An empty or absent manifest is a clean no-op (most runs produce no diff) — never a failure.

The Worker post-run step

On a successful run with a writeback spec, the Worker:

  1. reads the manifest + blobs from R2 (the directory-artifact the container uploaded);
  2. validates the manifest against the spec — rejects path traversal / absolute paths, enforces the pathAllowlist, the total-size cap, and the .github/workflows/** opt-in;
  3. mints the GitHub App installation token and commits via the Git Data API — blob → tree (base_tree = head of the base branch) → commit → create-or-force-update the ref — then opens a PR (or updates the open one on a fixed branch). Deletions are sha: null tree entries; per-file modes carry through.

Idempotent across retries (force-update the ref, reuse the open PR), and runs in its own durable Workflow step so a Worker eviction mid-commit replays the recorded outcome. Writeback is best-effort reporting: a writeback failure logs + annotates the (already-green) check-run summary, never flips the run red. When App credentials are absent on the deploy, writeback is a logged skip.

Security model

  • Credentials never enter the container. The GitHub App private key lives only in the Worker; the container only ever writes files to its own artifact output.
  • Capability is declared, not inferred. A run can only writeback if its definition says so; the container cannot widen the branch, base, allowlist, or workflow opt-in. The manifest is data the Worker validates, not config it trusts.
  • Path validation rejects escapes (.., absolute, ./, empty segments), enforces the pathAllowlist when declared, caps total bytes + file count, and gates .github/workflows/** behind an explicit per-run opt-in (which also requires granting the App the workflows permission).

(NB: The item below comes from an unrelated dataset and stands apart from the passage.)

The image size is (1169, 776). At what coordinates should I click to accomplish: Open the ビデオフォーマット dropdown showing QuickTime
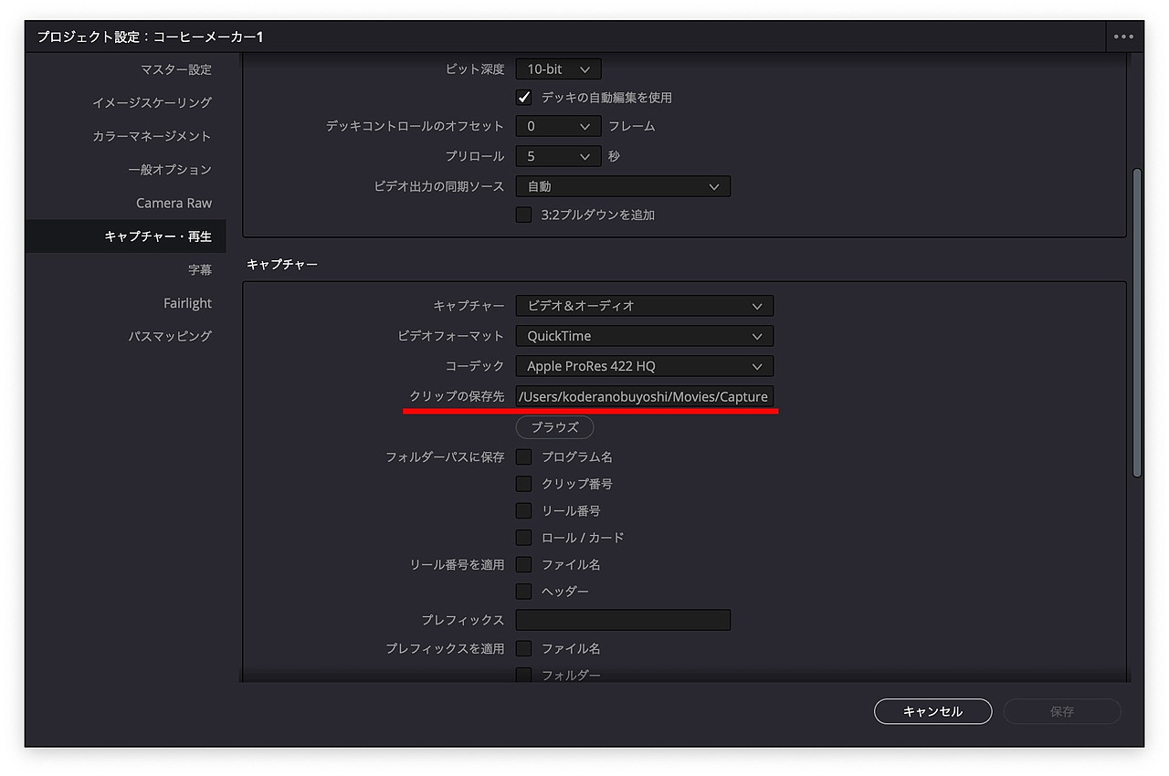click(644, 336)
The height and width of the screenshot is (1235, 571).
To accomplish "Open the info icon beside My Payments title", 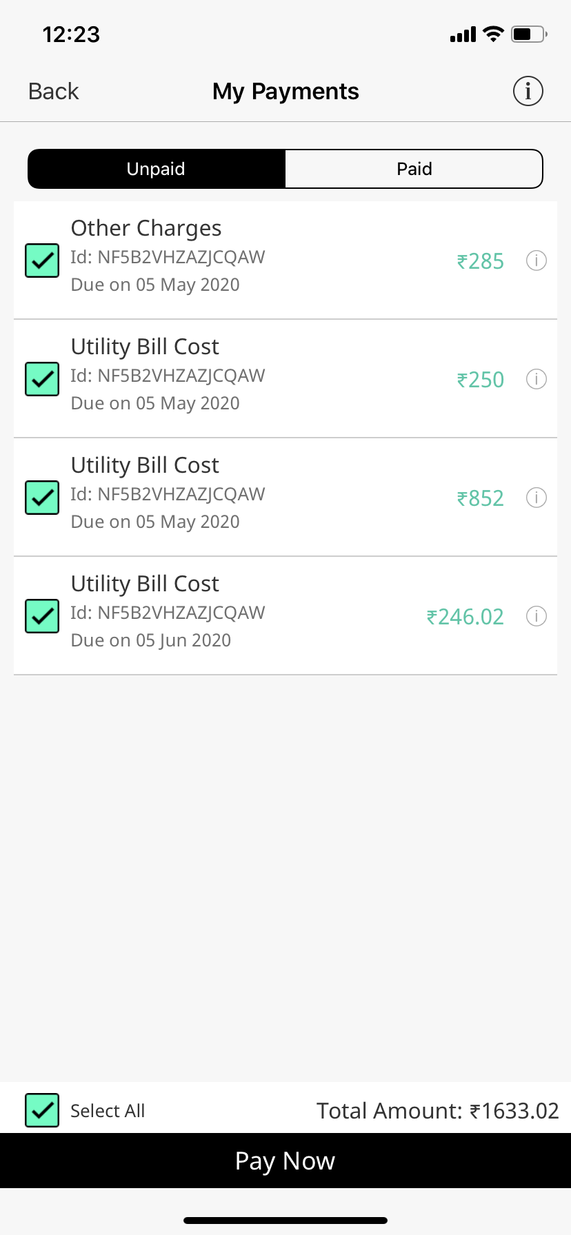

Primitive: cache-pnpm / npm / cargo / uv

Not a dispatch-able run — a DSL primitive composed inside other runs, exposed as installCached. Looks up an R2 key derived from the relevant lockfile hash, downloads the archive into the container if present, executes the install command, and uploads the resulting cache if the key was missing.

// installCached is the primitive; cache.restoreOr is the capability it rides on.
yield* cache.restoreOr({
  key: yield* hashFile("pnpm-lock.yaml"),
  paths: ["node_modules", ".pnpm-store"],
  onMiss: () => sandbox.exec("pnpm install --frozen-lockfile"),
});

R2 keys are content-addressed by lockfile hash + image digest, so cache poisoning between environments is impossible. Cache entries have no TTL by default — R2 lifecycle policy on the deploy controls eviction (typical: 30 days since last access).

Primitive: r2-artifacts

The artifact capability (03-dsl § artifact) — uploading artifacts and returning signed URLs that get embedded in the check-run summary.

const reportUrl = yield* artifact.upload({
  name: "playwright-report",
  path: "playwright-report/",        // file or directory; directories are tar.zst-ed
  contentType: "application/x-tar+zstd",
  signedUrlTTL: Duration.days(30),
});
// reportUrl is a signed R2 URL embedded in the check-run output.

Signed URLs are issued by the dispatcher’s GET /v1/artifacts/:execution/:name endpoint, which performs auth (public/private toggle per-deploy) and 302-redirects to a short-lived R2 presigned URL. This keeps artifact URLs stable even if R2 keys rotate.


Naming + versioning rules

  • Run names are kebab-case, lowercase, stable. Renames require a deprecation alias.
  • The DSL package and the run package version independently. Runs pin the DSL version they were tested against.
  • A run’s input/output Schemas are part of its public API. Breaking changes bump major version. GHA Action references can pin to @v2 to opt into new majors.